Repeat every record exactly.

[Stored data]
----

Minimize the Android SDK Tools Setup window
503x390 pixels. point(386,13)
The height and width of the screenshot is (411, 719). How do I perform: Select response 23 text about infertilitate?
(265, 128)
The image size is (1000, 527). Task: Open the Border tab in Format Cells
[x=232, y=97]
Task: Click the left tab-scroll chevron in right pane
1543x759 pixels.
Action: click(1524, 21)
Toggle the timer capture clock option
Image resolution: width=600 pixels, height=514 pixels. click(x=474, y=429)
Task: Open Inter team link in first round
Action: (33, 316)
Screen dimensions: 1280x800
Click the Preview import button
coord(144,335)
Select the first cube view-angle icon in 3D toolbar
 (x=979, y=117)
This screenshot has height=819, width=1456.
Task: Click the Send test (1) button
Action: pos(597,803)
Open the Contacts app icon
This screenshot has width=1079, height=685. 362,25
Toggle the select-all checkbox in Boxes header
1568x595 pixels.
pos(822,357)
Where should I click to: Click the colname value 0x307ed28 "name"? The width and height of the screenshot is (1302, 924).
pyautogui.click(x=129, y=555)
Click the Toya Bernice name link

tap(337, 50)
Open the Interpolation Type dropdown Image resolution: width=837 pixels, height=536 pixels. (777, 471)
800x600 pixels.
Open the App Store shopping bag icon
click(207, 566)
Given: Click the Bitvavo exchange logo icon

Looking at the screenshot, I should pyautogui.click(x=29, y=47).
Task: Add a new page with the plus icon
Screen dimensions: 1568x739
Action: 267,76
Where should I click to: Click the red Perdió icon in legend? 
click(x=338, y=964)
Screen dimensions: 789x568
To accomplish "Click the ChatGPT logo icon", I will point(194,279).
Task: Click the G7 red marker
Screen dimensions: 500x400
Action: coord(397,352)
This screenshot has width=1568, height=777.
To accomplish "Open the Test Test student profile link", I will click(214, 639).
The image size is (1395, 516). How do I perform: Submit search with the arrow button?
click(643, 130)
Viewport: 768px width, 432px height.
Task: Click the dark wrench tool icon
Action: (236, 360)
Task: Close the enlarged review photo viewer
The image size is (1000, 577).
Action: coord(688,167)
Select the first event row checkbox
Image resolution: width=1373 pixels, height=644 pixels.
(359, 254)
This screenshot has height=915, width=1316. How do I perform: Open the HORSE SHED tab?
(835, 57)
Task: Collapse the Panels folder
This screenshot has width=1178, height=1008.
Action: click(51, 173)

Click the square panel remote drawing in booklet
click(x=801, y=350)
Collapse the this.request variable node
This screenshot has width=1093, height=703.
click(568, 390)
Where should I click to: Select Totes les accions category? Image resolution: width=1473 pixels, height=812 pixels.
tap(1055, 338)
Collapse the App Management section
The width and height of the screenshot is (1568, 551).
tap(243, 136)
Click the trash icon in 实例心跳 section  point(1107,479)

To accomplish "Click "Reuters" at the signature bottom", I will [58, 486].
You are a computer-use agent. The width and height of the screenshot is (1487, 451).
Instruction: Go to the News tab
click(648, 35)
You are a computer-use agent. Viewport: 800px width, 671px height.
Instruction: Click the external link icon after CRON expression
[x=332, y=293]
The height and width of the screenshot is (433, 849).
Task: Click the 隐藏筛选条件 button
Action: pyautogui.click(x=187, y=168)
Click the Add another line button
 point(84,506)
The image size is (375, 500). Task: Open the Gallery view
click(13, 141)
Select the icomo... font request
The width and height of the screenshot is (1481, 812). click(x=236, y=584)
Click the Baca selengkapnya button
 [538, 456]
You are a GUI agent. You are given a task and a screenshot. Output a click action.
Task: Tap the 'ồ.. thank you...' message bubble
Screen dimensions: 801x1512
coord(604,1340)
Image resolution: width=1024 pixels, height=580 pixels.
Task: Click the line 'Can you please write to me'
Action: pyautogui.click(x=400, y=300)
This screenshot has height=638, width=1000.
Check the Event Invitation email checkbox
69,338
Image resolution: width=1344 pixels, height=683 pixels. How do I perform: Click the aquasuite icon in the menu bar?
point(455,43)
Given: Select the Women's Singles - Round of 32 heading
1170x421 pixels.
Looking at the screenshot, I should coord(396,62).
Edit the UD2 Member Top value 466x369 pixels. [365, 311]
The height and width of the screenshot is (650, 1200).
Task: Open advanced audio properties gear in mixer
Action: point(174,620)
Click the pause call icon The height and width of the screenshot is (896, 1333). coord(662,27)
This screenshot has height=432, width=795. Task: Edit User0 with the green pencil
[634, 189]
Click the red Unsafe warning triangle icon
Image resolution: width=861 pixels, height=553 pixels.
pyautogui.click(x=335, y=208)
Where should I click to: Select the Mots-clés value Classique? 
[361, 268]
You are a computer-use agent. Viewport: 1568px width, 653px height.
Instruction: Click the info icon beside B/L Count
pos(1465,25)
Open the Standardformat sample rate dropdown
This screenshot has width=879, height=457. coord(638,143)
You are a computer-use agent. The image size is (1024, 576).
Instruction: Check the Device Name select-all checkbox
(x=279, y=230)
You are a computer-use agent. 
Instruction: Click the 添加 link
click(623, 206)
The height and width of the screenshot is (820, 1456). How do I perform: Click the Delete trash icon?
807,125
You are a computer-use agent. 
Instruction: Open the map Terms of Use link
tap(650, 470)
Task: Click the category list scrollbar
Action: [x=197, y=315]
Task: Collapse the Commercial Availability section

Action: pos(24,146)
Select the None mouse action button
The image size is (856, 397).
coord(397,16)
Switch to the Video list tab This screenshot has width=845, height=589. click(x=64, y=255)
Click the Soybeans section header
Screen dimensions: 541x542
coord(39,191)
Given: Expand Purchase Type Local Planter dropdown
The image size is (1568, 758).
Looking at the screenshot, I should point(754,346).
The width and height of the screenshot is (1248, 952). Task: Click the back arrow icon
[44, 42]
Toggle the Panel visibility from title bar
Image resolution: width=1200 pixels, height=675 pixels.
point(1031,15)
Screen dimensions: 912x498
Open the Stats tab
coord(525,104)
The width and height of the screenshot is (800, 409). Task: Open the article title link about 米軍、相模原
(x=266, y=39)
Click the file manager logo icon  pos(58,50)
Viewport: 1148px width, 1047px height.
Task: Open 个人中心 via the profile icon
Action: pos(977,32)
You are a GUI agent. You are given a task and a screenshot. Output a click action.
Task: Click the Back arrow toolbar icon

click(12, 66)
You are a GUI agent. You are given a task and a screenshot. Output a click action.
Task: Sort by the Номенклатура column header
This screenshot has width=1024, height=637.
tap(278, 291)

----

◆ RESULT OF THIS TASK
Minimize the Android SDK Tools Setup window
503x390 pixels. point(386,13)
The height and width of the screenshot is (411, 719). How do I perform: Select response 23 text about infertilitate?
(265, 128)
The image size is (1000, 527). Task: Open the Border tab in Format Cells
[x=232, y=97]
Task: Click the left tab-scroll chevron in right pane
1543x759 pixels.
Action: click(1524, 21)
Toggle the timer capture clock option
Image resolution: width=600 pixels, height=514 pixels. click(x=474, y=429)
Task: Open Inter team link in first round
Action: (33, 316)
Screen dimensions: 1280x800
Click the Preview import button
coord(144,335)
Select the first cube view-angle icon in 3D toolbar
 (x=979, y=117)
This screenshot has height=819, width=1456.
Task: Click the Send test (1) button
Action: pos(597,803)
Open the Contacts app icon
This screenshot has width=1079, height=685. 362,25
Toggle the select-all checkbox in Boxes header
1568x595 pixels.
pos(822,357)
Where should I click to: Click the colname value 0x307ed28 "name"? The width and height of the screenshot is (1302, 924).
pyautogui.click(x=129, y=555)
Click the Toya Bernice name link

tap(337, 50)
Open the Interpolation Type dropdown Image resolution: width=837 pixels, height=536 pixels. (777, 471)
800x600 pixels.
Open the App Store shopping bag icon
click(207, 566)
Given: Click the Bitvavo exchange logo icon

Looking at the screenshot, I should pyautogui.click(x=29, y=47).
Task: Add a new page with the plus icon
Screen dimensions: 1568x739
Action: 267,76
Where should I click to: Click the red Perdió icon in legend? 
click(x=338, y=964)
Screen dimensions: 789x568
To accomplish "Click the ChatGPT logo icon", I will point(194,279).
Task: Click the G7 red marker
Screen dimensions: 500x400
Action: coord(397,352)
This screenshot has width=1568, height=777.
To accomplish "Open the Test Test student profile link", I will click(214, 639).
The image size is (1395, 516). How do I perform: Submit search with the arrow button?
click(643, 130)
Viewport: 768px width, 432px height.
Task: Click the dark wrench tool icon
Action: (236, 360)
Task: Close the enlarged review photo viewer
The image size is (1000, 577).
Action: coord(688,167)
Select the first event row checkbox
Image resolution: width=1373 pixels, height=644 pixels.
(359, 254)
This screenshot has height=915, width=1316. How do I perform: Open the HORSE SHED tab?
(835, 57)
Task: Collapse the Panels folder
This screenshot has width=1178, height=1008.
Action: click(51, 173)

Click the square panel remote drawing in booklet
click(x=801, y=350)
Collapse the this.request variable node
This screenshot has width=1093, height=703.
click(568, 390)
Where should I click to: Select Totes les accions category? Image resolution: width=1473 pixels, height=812 pixels.
tap(1055, 338)
Collapse the App Management section
The width and height of the screenshot is (1568, 551).
tap(243, 136)
Click the trash icon in 实例心跳 section  point(1107,479)

To accomplish "Click "Reuters" at the signature bottom", I will [58, 486].
You are a computer-use agent. The width and height of the screenshot is (1487, 451).
Instruction: Go to the News tab
click(648, 35)
You are a computer-use agent. Viewport: 800px width, 671px height.
Instruction: Click the external link icon after CRON expression
[x=332, y=293]
The height and width of the screenshot is (433, 849).
Task: Click the 隐藏筛选条件 button
Action: pyautogui.click(x=187, y=168)
Click the Add another line button
 point(84,506)
The image size is (375, 500). Task: Open the Gallery view
click(13, 141)
Select the icomo... font request
The width and height of the screenshot is (1481, 812). click(x=236, y=584)
Click the Baca selengkapnya button
 [538, 456]
You are a GUI agent. You are given a task and a screenshot. Output a click action.
Task: Tap the 'ồ.. thank you...' message bubble
Screen dimensions: 801x1512
coord(604,1340)
Image resolution: width=1024 pixels, height=580 pixels.
Task: Click the line 'Can you please write to me'
Action: pyautogui.click(x=400, y=300)
This screenshot has height=638, width=1000.
Check the Event Invitation email checkbox
69,338
Image resolution: width=1344 pixels, height=683 pixels. How do I perform: Click the aquasuite icon in the menu bar?
point(455,43)
Given: Select the Women's Singles - Round of 32 heading
1170x421 pixels.
Looking at the screenshot, I should coord(396,62).
Edit the UD2 Member Top value 466x369 pixels. [365, 311]
The height and width of the screenshot is (650, 1200).
Task: Open advanced audio properties gear in mixer
Action: point(174,620)
Click the pause call icon The height and width of the screenshot is (896, 1333). coord(662,27)
This screenshot has height=432, width=795. Task: Edit User0 with the green pencil
[634, 189]
Click the red Unsafe warning triangle icon
Image resolution: width=861 pixels, height=553 pixels.
pyautogui.click(x=335, y=208)
Where should I click to: Select the Mots-clés value Classique? 
[361, 268]
You are a computer-use agent. Viewport: 1568px width, 653px height.
Instruction: Click the info icon beside B/L Count
pos(1465,25)
Open the Standardformat sample rate dropdown
This screenshot has width=879, height=457. coord(638,143)
You are a computer-use agent. The image size is (1024, 576).
Instruction: Check the Device Name select-all checkbox
(x=279, y=230)
You are a computer-use agent. 
Instruction: Click the 添加 link
click(623, 206)
The height and width of the screenshot is (820, 1456). How do I perform: Click the Delete trash icon?
807,125
You are a computer-use agent. 
Instruction: Open the map Terms of Use link
tap(650, 470)
Task: Click the category list scrollbar
Action: [x=197, y=315]
Task: Collapse the Commercial Availability section

Action: pos(24,146)
Select the None mouse action button
The image size is (856, 397).
coord(397,16)
Switch to the Video list tab This screenshot has width=845, height=589. click(x=64, y=255)
Click the Soybeans section header
Screen dimensions: 541x542
coord(39,191)
Given: Expand Purchase Type Local Planter dropdown
The image size is (1568, 758).
Looking at the screenshot, I should point(754,346).
The width and height of the screenshot is (1248, 952). Task: Click the back arrow icon
[44, 42]
Toggle the Panel visibility from title bar
Image resolution: width=1200 pixels, height=675 pixels.
point(1031,15)
Screen dimensions: 912x498
Open the Stats tab
coord(525,104)
The width and height of the screenshot is (800, 409). Task: Open the article title link about 米軍、相模原
(x=266, y=39)
Click the file manager logo icon  pos(58,50)
Viewport: 1148px width, 1047px height.
Task: Open 个人中心 via the profile icon
Action: pos(977,32)
You are a GUI agent. You are given a task and a screenshot. Output a click action.
Task: Click the Back arrow toolbar icon

click(12, 66)
You are a GUI agent. You are given a task and a screenshot. Output a click action.
Task: Sort by the Номенклатура column header
This screenshot has width=1024, height=637.
tap(278, 291)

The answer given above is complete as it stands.